#### [ROWS]
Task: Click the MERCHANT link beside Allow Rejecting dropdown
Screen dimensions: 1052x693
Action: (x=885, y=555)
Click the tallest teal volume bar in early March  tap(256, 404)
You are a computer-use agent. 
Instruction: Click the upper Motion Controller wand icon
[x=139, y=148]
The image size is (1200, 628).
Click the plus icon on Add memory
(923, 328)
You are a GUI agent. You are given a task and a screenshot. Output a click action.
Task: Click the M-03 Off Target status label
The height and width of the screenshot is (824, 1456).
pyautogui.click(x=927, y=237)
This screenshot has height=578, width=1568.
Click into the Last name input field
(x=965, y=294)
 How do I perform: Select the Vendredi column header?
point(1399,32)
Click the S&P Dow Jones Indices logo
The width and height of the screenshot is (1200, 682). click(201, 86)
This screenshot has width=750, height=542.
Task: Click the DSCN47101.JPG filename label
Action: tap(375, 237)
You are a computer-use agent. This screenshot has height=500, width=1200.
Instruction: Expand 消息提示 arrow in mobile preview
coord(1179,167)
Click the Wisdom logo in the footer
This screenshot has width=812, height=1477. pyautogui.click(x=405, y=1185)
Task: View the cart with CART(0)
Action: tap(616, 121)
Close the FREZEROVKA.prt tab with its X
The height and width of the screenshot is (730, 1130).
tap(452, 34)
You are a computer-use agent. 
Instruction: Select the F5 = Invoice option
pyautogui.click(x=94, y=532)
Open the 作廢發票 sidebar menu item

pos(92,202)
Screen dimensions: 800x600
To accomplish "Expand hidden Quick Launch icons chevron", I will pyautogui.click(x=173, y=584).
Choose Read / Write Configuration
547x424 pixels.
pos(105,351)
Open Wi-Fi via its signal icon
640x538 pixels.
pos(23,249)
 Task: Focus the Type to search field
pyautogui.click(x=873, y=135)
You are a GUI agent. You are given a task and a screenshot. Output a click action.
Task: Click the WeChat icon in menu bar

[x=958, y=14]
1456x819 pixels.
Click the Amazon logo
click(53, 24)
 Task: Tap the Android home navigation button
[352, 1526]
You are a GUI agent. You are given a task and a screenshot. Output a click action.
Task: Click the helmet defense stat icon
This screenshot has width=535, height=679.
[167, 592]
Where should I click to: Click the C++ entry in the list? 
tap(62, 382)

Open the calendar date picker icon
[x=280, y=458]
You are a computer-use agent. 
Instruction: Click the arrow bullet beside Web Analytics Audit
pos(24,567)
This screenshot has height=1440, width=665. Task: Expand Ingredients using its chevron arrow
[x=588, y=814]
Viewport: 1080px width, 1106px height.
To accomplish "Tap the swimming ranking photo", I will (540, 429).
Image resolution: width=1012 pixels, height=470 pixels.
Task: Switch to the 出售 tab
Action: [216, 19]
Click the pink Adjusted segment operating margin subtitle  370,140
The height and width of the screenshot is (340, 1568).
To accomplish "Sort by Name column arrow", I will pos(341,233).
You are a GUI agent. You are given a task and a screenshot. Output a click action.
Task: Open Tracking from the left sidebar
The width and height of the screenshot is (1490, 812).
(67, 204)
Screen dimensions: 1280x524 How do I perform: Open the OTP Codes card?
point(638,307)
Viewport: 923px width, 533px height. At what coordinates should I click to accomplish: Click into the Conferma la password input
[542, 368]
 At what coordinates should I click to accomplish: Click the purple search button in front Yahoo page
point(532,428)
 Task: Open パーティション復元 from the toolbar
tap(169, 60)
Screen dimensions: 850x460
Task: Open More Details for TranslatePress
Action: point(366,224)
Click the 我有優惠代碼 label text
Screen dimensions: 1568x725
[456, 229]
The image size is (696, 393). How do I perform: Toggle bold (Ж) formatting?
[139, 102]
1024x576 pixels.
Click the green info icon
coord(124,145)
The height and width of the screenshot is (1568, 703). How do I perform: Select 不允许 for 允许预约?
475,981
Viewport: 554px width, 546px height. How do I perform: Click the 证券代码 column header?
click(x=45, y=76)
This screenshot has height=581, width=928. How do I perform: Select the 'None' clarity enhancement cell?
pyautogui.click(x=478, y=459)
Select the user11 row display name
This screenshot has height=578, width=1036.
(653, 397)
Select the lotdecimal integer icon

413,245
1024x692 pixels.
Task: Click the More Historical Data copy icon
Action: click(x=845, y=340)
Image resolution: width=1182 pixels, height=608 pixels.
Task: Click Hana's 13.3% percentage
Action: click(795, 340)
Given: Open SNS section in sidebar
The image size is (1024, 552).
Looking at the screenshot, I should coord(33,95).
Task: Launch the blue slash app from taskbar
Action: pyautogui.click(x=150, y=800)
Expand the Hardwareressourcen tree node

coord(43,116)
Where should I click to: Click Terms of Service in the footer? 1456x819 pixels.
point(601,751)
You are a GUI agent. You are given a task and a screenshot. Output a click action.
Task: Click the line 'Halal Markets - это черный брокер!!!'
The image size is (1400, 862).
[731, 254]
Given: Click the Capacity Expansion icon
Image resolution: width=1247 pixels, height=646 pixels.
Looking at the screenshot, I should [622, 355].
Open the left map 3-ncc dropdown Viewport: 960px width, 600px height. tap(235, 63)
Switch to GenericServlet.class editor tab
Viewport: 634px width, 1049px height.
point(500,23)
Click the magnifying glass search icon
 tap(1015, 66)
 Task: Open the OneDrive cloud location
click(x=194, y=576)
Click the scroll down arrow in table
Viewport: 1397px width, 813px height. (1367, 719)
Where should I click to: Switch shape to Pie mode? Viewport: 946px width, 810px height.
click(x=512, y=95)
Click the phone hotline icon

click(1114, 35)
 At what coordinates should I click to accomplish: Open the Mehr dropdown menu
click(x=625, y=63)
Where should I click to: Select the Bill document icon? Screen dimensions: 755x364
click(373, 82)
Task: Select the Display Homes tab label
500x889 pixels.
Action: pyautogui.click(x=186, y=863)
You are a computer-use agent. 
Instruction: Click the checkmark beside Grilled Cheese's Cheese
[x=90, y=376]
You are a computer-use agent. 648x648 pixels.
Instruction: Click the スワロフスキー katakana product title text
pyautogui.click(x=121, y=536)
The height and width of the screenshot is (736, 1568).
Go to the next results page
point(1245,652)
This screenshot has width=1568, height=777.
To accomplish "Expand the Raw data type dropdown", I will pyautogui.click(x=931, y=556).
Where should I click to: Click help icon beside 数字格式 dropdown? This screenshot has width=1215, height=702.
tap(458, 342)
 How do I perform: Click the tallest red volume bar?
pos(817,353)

#### [WHAT IS NEEDED]
Duplicate the lines of the listing, beginning at the line that contains "Task: Open パーティション復元 from the toolbar" and stopping after the line that contains "click(x=45, y=76)".

#### [WRITTEN SOLUTION]
 Task: Open パーティション復元 from the toolbar
tap(169, 60)
Screen dimensions: 850x460
Task: Open More Details for TranslatePress
Action: point(366,224)
Click the 我有優惠代碼 label text
Screen dimensions: 1568x725
[456, 229]
The image size is (696, 393). How do I perform: Toggle bold (Ж) formatting?
[139, 102]
1024x576 pixels.
Click the green info icon
coord(124,145)
The height and width of the screenshot is (1568, 703). How do I perform: Select 不允许 for 允许预约?
475,981
Viewport: 554px width, 546px height. How do I perform: Click the 证券代码 column header?
click(x=45, y=76)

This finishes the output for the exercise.